In 2013, for example, Paul voted against federal aid for states
in the Northeast struck by Hurricane Sandy. "I would have given
them nine billion and I would've taken the nine billion from
somewhere else," Paul said at the time. "I would have taken it from
foreign aid and said you know what, we don't have money for Egypt
or Pakistan this year because we have to help the Northeast."

Now, with his state facing hundreds of millions and perhaps
billions of dollars in damages, Paul has changed his tune, sending
a letter to the White House in support of Democratic Kentucky Gov.
Andy Beshear’s request for federal aid. While Paul asked for
"expeditious approval" of the request, he made no mention of
offsetting the cost through cuts elsewhere in the budget, nor did
he offer a discussion of the perils of using "someone else's money"
to provide aid, as he did when Congress was trying to assist Texas,
Louisiana, Florida and Puerto Rico after hurricanes in 2017.

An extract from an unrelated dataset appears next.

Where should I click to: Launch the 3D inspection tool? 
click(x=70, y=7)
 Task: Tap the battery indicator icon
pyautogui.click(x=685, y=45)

Critics were quick to highlight Paul’s about-face. "One almost
feels guilty pointing out the hypocrisy of people like Paul,
because it's just so easy,"
says
Michael Hiltzik of The Los Angeles Times,
adding that "Republican posturing against disaster aid ‘for thee,
but not for me’ is a hardy perennial on Capitol Hill."

In a
column
Tuesday, liberal economist Paul Krugman
argues Paul’s hypocrisy runs deeper than flip-flopping on disaster
aid. Red states are often led by politicians who preach
self-reliance and austerity, but are in fact heavily subsidized by
wealthier states. According to data from the Rockefeller Institute,
Kentucky receives $14,000 per capita more in federal benefits than
it pays in taxes. "To put this in perspective, Kentucky’s 2019 net
inflow of federal funds — $63 billion — was roughly 30 percent of
the state’s G.D.P. that year," Krugman writes.

The problem, though, isn’t that Kentucky runs a deficit with
respect to federal payments. According to Krugman, the problem lies
in the political game some red state politicians play as they seek
to delegitimize government spending while happily accepting the
benefits:

"As a lower-income state, Kentucky receives the full benefit
of federal programs like Medicare, but pays relatively little in
income or payroll taxes, so it gets much more than it pays in. And
that is actually how the social safety net is supposed to work. We
want individuals who for whatever reason are hurting financially to
receive support from the more fortunate, which necessarily implies
large transfers from rich states like New Jersey to lower-income
states like Kentucky.
"What’s not OK is when states that are huge net beneficiaries
of progressive taxation and the social safety net preen and posture
about self-reliance and the evils of big government. It’s even
worse when they assert some kind of moral superiority over the
metropolitan areas that pay their bills."